We’ll be having another conversation about forgiveness six months from now when Brian Williams may once again appear behind the NBC News anchor desk. As you may have read, it appears that Williams embellished his reporting from the war in Iraq and Hurricane Katrina by fabricated facts and details. In an era when the “news” is about entertainment as much as information, perhaps this should come as no surprise but national network news is not supposed to be “soft” like the Today Show or have the partisan political viewpoint of The National Review or The New Republic. Even more distressing is that the scenes that were embellished were dramatic to begin with: post-Katrina New Orleans and the war in Iraq provided more than enough peril to report.
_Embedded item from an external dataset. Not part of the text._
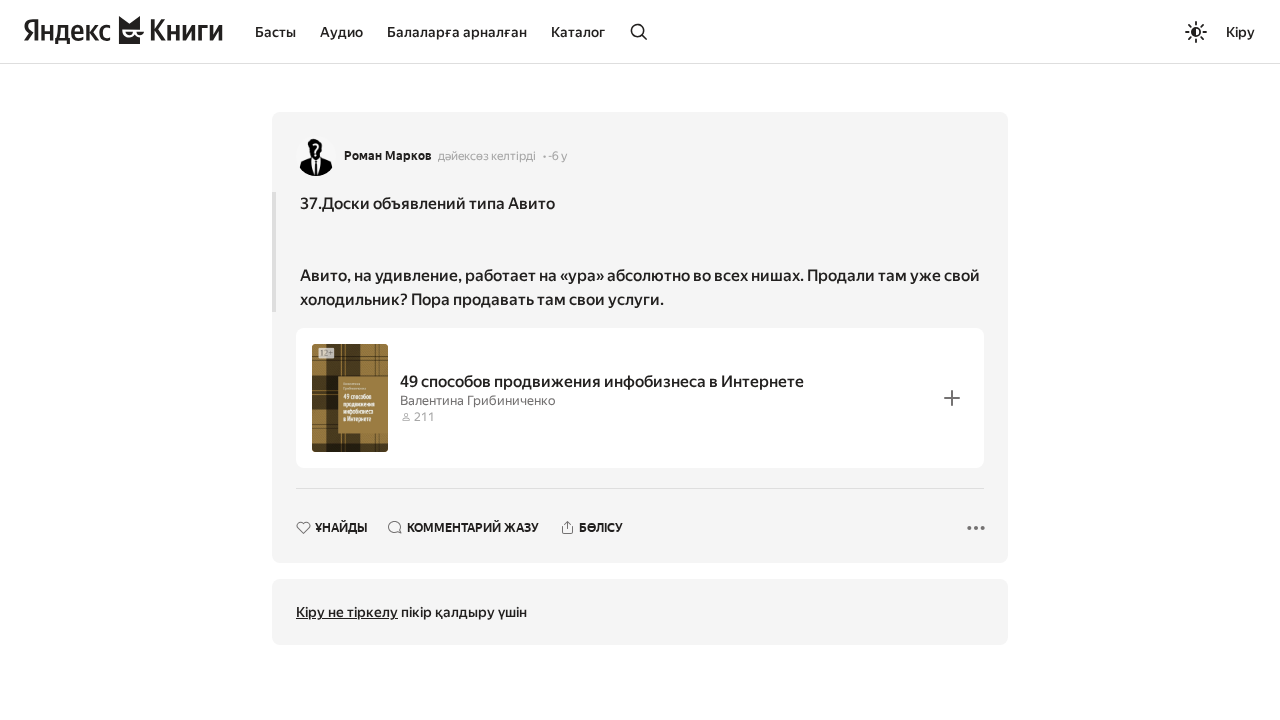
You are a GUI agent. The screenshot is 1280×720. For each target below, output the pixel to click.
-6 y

I deal with members of the media regularly and in general I find that they are very serious about their jobs and are passionate about the integrity of their work. While most of them know what they want to write before they’ve gathered the facts — i.e. they’ve already got their “angle” —I’ve not encountered a reporter who altered the facts to make a story more interesting. If anything, most reporters take a step back when something is “juicy.” I think the Brian Williams saga is even more distressing because he made it about him: his helicopter was damaged, he saw a body — he made himself the star of the story and a good reporter should never do that.

If this were cast as a baseball game, some might say that Brian Williams made a career-altering error akin to the ball that ran through Bill Buckner’s legs. But the truth is that this isn’t a game and creating a false narrative about a life and death situation is inexcusable. I think Brian Williams’ career as a journalist is over — and it should be.